Start of RECORDS PROVIDED

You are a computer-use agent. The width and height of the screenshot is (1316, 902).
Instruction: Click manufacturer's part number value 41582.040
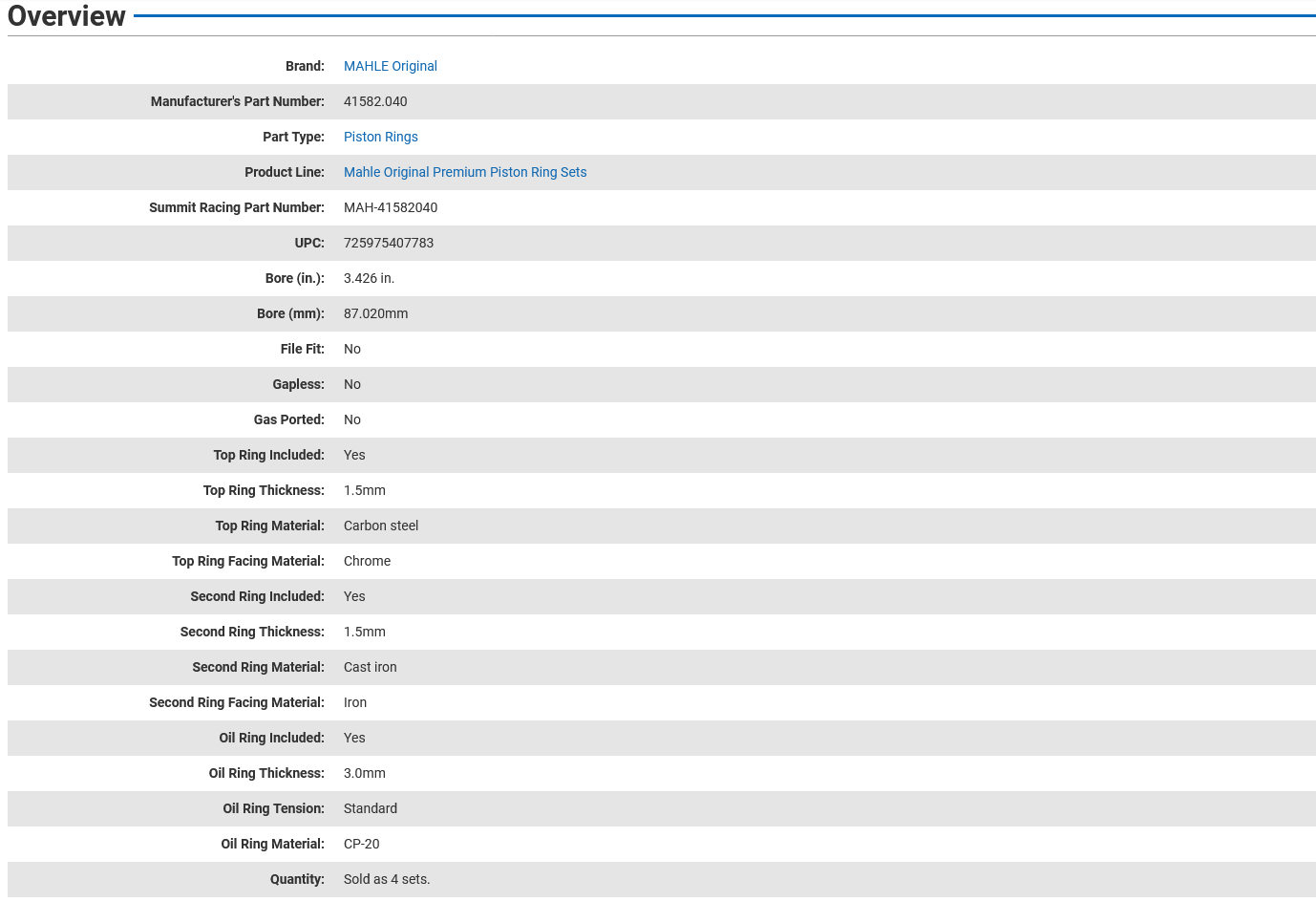click(x=375, y=101)
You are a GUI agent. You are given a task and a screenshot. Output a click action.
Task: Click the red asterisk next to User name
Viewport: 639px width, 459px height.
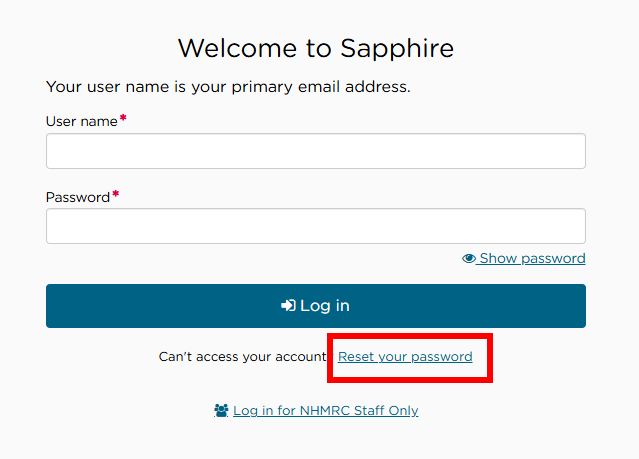coord(124,119)
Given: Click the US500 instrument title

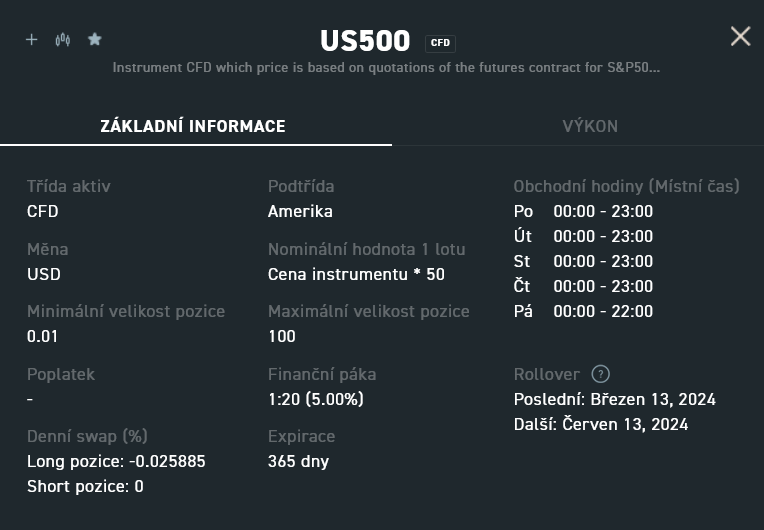Looking at the screenshot, I should 365,41.
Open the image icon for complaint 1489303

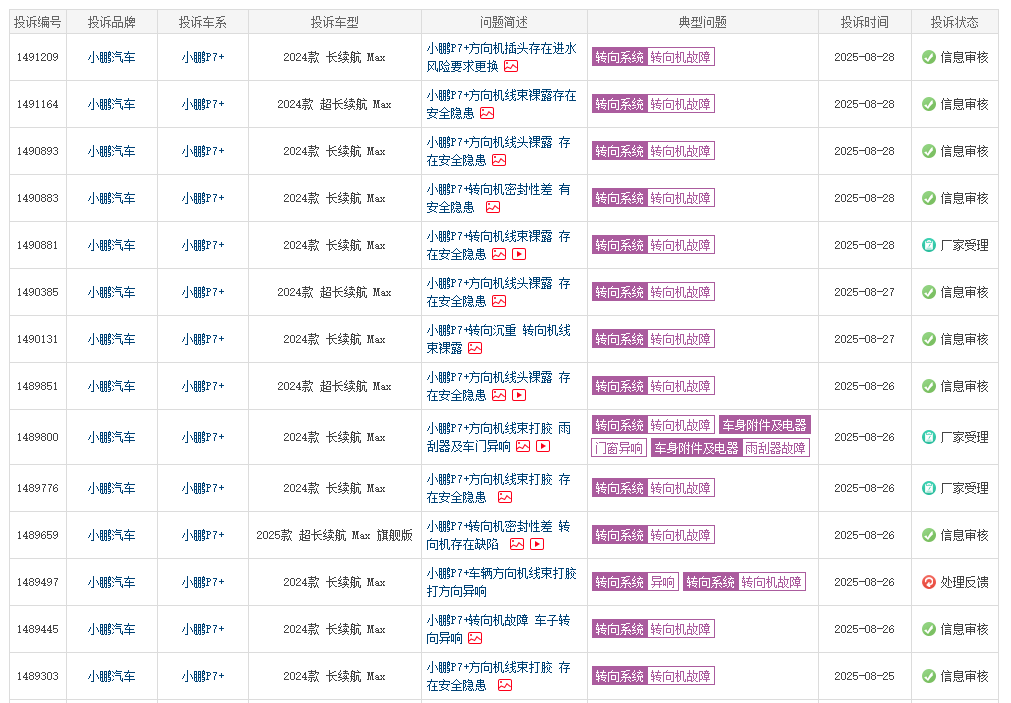tap(505, 686)
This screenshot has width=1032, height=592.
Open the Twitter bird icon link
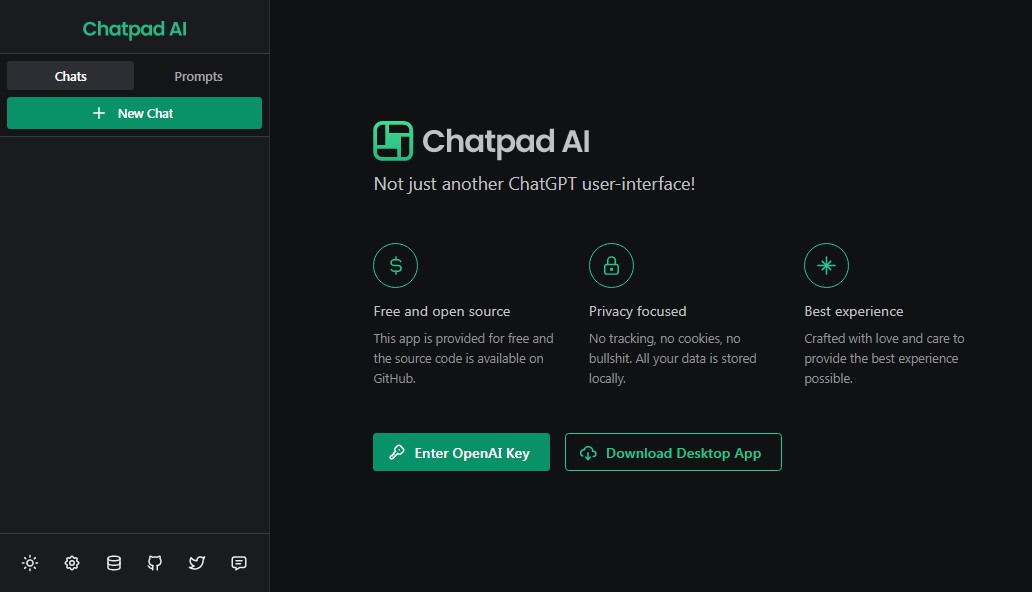coord(197,563)
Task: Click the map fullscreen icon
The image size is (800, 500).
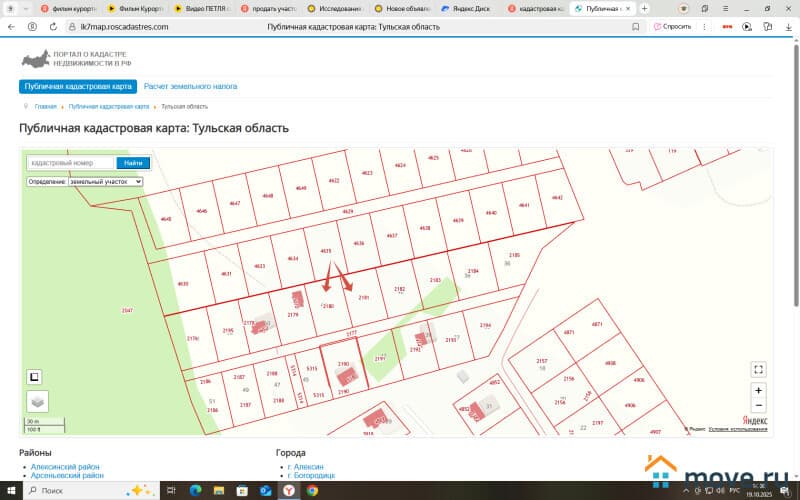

End of RECORDS PROVIDED

WHAT IS NEEDED: When a line in the material above holds the word "agent", copy that line.

OUTPUT:
You are a computer-use agent. The width and height of the screenshot is (1316, 902).
You are a GUI agent. You are given a task and a screenshot. Output a click action.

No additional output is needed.